La motivation de défendre ou d’accuser transformait en jeu le travail d’approfondissement sur une civilisation à la base de notre culture européenne et sur l’apprentissage des notions de droit et de justice en ECJS. Le chapitre d’histoire réutilisé montrait toute la richesse d’une époque fondatrice. La venue d’un professeur de philosophie pour un cours à deux voix sur le procès de Socrate a, en plus de donner des informations et expliquer des notions complexes (par exemple le sens du démon de Socrate), constitué une première approche de la philosophie et ouvert sur la culture générale. Le procès de Socrate effectué en AP a donné des notions réutilisables en ECJS : en effet, le chapitre 3 à étudier dans l’État de droit s’intitule « Le citoyen et la justice » et propose comme situation d’étude d’évoquer une affaire judiciaire, présente ou passée, de façon à « donner sens de façon concrète à l’articulation entre les principes du droit et l’exercice de la justice ». 

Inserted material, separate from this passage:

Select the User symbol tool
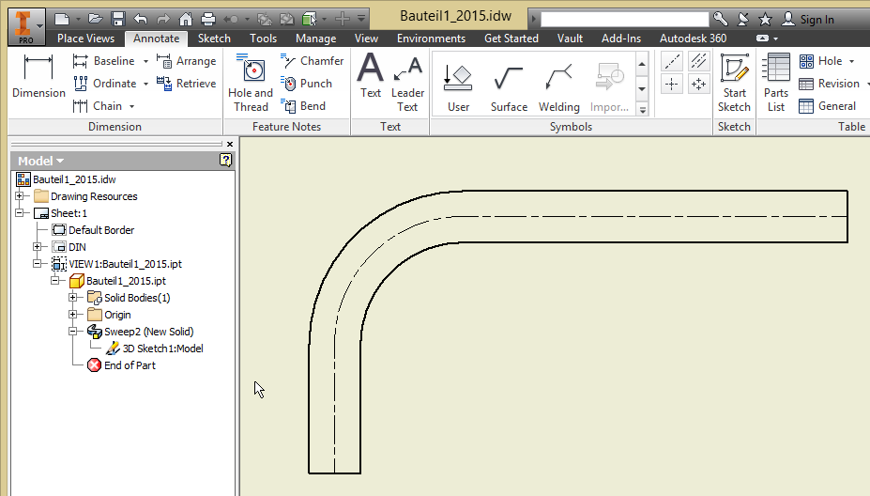Image resolution: width=870 pixels, height=496 pixels. 458,85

Au-delà des connaissances apportées, les compétences réutilisables en histoire-géographie et ECJS sont nombreuses et diverses : ouverture sur la culture générale ; travail sur le style et sur l’argumentaire ; affirmation à l’oral avec la maitrise de sa voix et de son stress.

Comment gérer le passage à l’oral ?

L’oral fait peur ! Plusieurs élèves redoutent d’affronter le regard des autres. Pour camoufler la gêne éprouvée les élèves se mettent parfois en posture d’évitement. Aussi avais-je besoin de les rassurer pour leur apprendre à avoir confiance en situation d’oral. Des techniques de jeu théâtral permettent cette mise en confiance. N’étant pas formé au théâtre j’utilisais mes propres astuces basées sur l’expérience et le bon sens. En voici deux exemples.

1. Faire prendre conscience à l’élève de son attitude corporelle et de sa signification. « La danse de l’élève au tableau » est l’attitude de l’élève qui prend appui successivement d’un pied sur l’autre pour échapper à son stress ; les bras croisés sur la poitrine en signe de protection est une autre gestuelle que je relevais et expliquais, toujours avec sourire et respect pour que cela ne soit pas senti comme une accusation mais comme une explication.

2. Le corps est langage. Je demandais de se tenir droit, le plus possible tourné vers le public de façon à être audible des élèves. Quel volume pour sa voix ? « Envoyer sa voix » vers le mur pour que celle-ci revienne est une autre de mes indications qui fait souvent sourire ou rire mes élèves, mais sa pratique entraine son adoption, même si la timidité reste.
Les répétitions ont été des moments ludiques et de mise au point. A la fin de chaque étape un petit passage permettait de déterminer les points à améliorer, à conserver. Le jeu des élèves acteurs a été l’objet des discussions des élèves. Un piège était le fou rire contagieux. La rougeur de l’une entrainant le rire d’autres. Je demandais de continuer le jeu en ce concentrant sur celui-ci. Mais la bonne ambiance du projet passait aussi par ces moments de rire entre amateurs. Je tenais à ce qu’aucune dramatisation ne soit faite en cas de maladresse ou de fou rire. Mon but étant de développer l’aisance à l’oral pour tous.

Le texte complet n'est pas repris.